C’étaient toutes les petites bulles bleues d’un rêve bleu fantaisie ou bleu d’orient, pétillant de mille feux magiques.
C’était sur une planète bleue, un monde tout bleu, un monde à part, un monde rêvé, un monde imaginé, pensé, longtemps, petit à petit.
C’était un jour de colère bleue, suffocante, c’était un bleu saphir, profond.
C’était un tout petit oiseau bleu, si petit dans l’azur des cieux.
C’était le bleu de l’âme, la vague bleue des eaux qui s'écoulent.
C’était le bleu des réponses dures, le bleu des blessures.
C’étaient les matins bleus avec les bleus au cœur.
C’était une peur bleue.
C’était le bleu du froid, trop souvent, transperçant.
C’était le bleu de la nuit, triste bleu, le bleu de l’oubli, bleu remué, bleu agité.

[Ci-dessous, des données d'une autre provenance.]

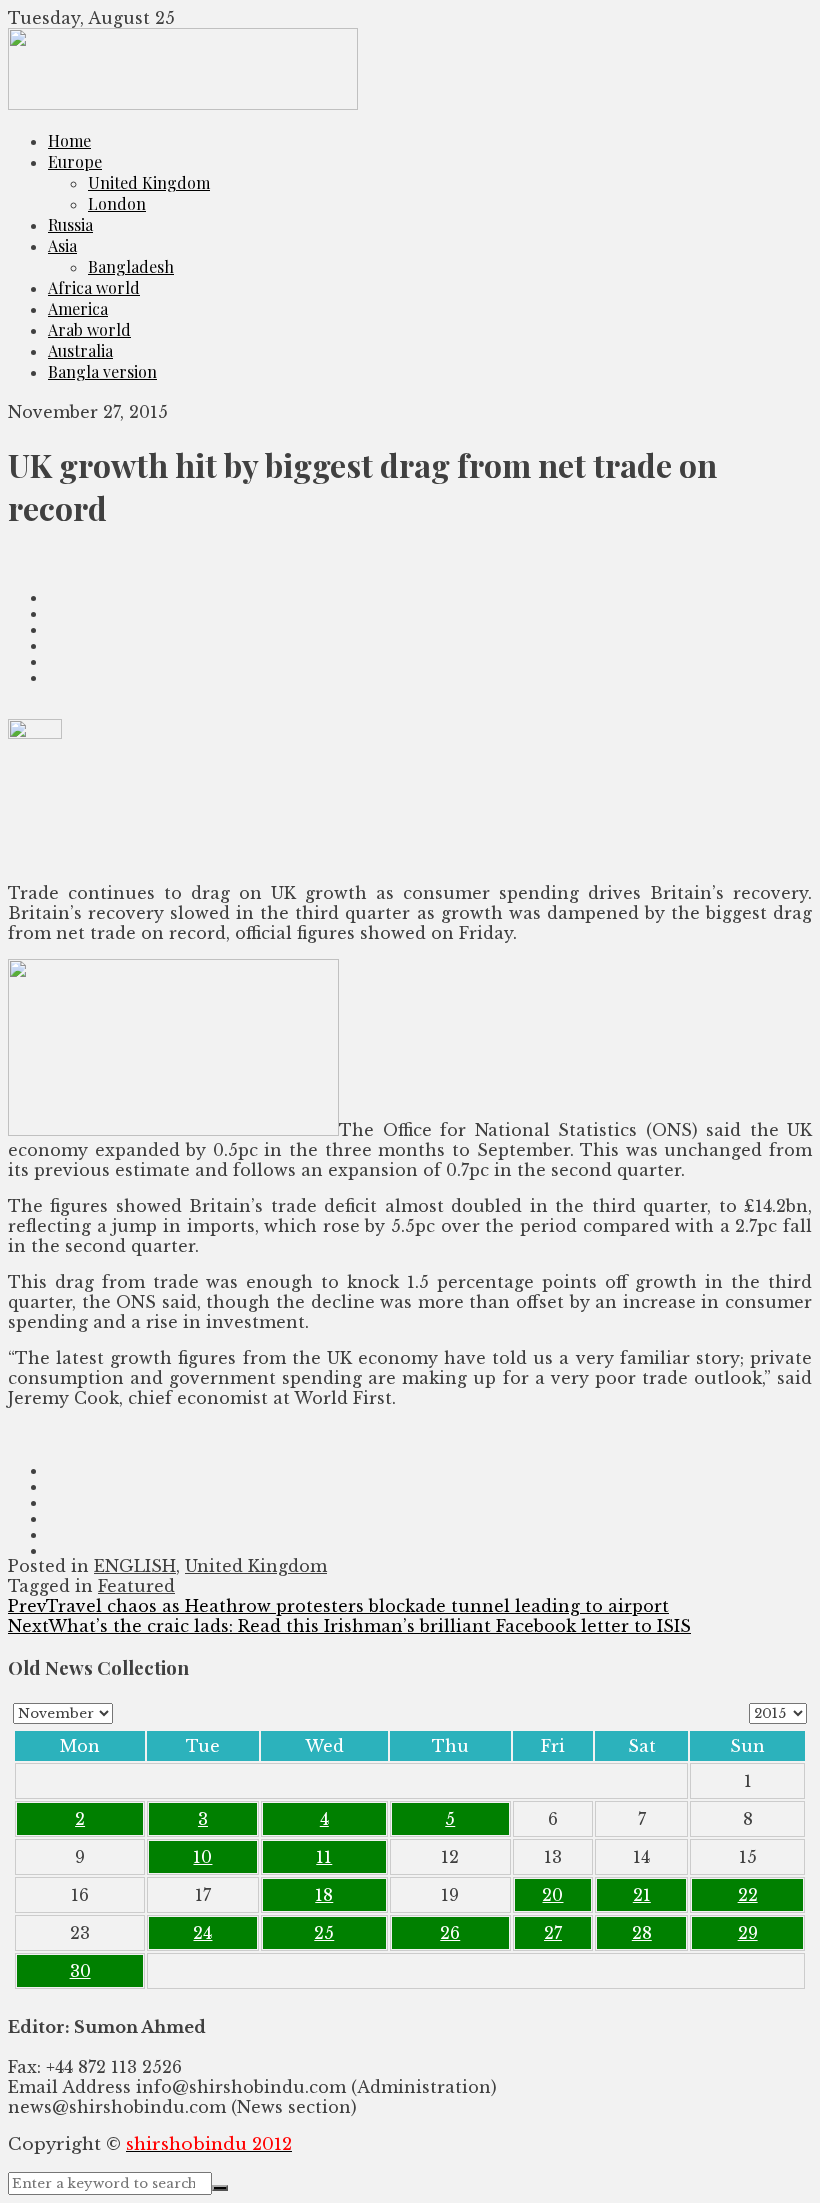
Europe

Mais c’est aussi le bleu qui entoure, il parait que le bleu est une couleur qui calme, qui apaise au profond de soi. C’est l’idée générale qui avait présidé à ma décision de tapisser mon bureau en bleu. Donc j’aurais pu mettre une photo de mon bureau mais entre les bibliothèques de livres de travail, les bibliothèques de livres de loisirs créatifs et les bibliothèques de romans et autres chosàlires… on ne voit plus beaucoup la couleur du bureau… Il me reste donc la … cuisine… oui oui oui, démontée et remontée en fin d’année dernière, enfin d’année dernière entière, et passée d’une superposition de meubles et fonctionnalités disparates d’une horrible mocheté de couleur marronâtre à un superbe composition de couleur bleue. Et si j’en crois le « petit livre du zen dans l’art culinaire », ça peut être utile d’avoir une couleur qui apaise dans la cuisine , non ? :)


Mais les flots des lendemains ne sont pas toujours bleus... Les cieux des lendemains ne sont pas toujours cieux, les rêves des lendemains ne sont pas toujours rêves... Ils sont juste "lendemains". On va dire qu'ils ont le mérite d'exister et que c'est déjà pas mal. :)
Bonne soirée et bons lendemains à vous.
Véronique
PS : message récupéré des décombres de son domicile précédent.